##### Text segment #####
The showdown prompted Bush to make two or three changes to Stellarwind, the report said. But while the report gives a blow-by-blow account of the bureaucratic fight, it censors an explanation of the substance of the legal dispute and Bush's changes.
Last year, the Obama administration released a redacted version of a memo that Goldsmith later wrote about Stellarwind and similarly censored important details.
Nevertheless, it is public knowledge, because of documents leaked by the former intelligence contractor Edward J Snowden.
Snowden's disclosures included a working draft version of the NSA Inspector General's contribution to this report. The final document - with many passages redacted as still classified - was part of Friday's release.
Another part of the newly disclosed report provides an explanation for a change in FBI rules during the Bush administration. Previously, FBI agents had only two types of cases: "preliminary" and "full" investigations. But the Bush administration created a third, lower-level type called an "assessment."
#####
> [Work instructions]:
Set down the passage about Stellarwind word for word, starting at "The showdown prompted" and ending at "Edward J Snowden.".
##### Information shown #####
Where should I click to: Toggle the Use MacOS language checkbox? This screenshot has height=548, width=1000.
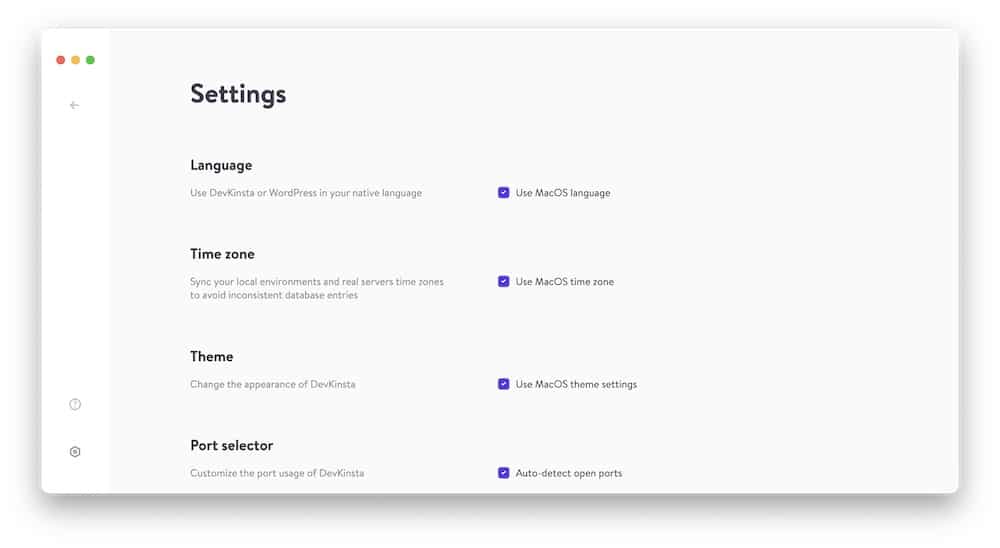click(x=504, y=193)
#####
> [Complete output]:
The showdown prompted Bush to make two or three changes to Stellarwind, the report said. But while the report gives a blow-by-blow account of the bureaucratic fight, it censors an explanation of the substance of the legal dispute and Bush's changes.
Last year, the Obama administration released a redacted version of a memo that Goldsmith later wrote about Stellarwind and similarly censored important details.
Nevertheless, it is public knowledge, because of documents leaked by the former intelligence contractor Edward J Snowden.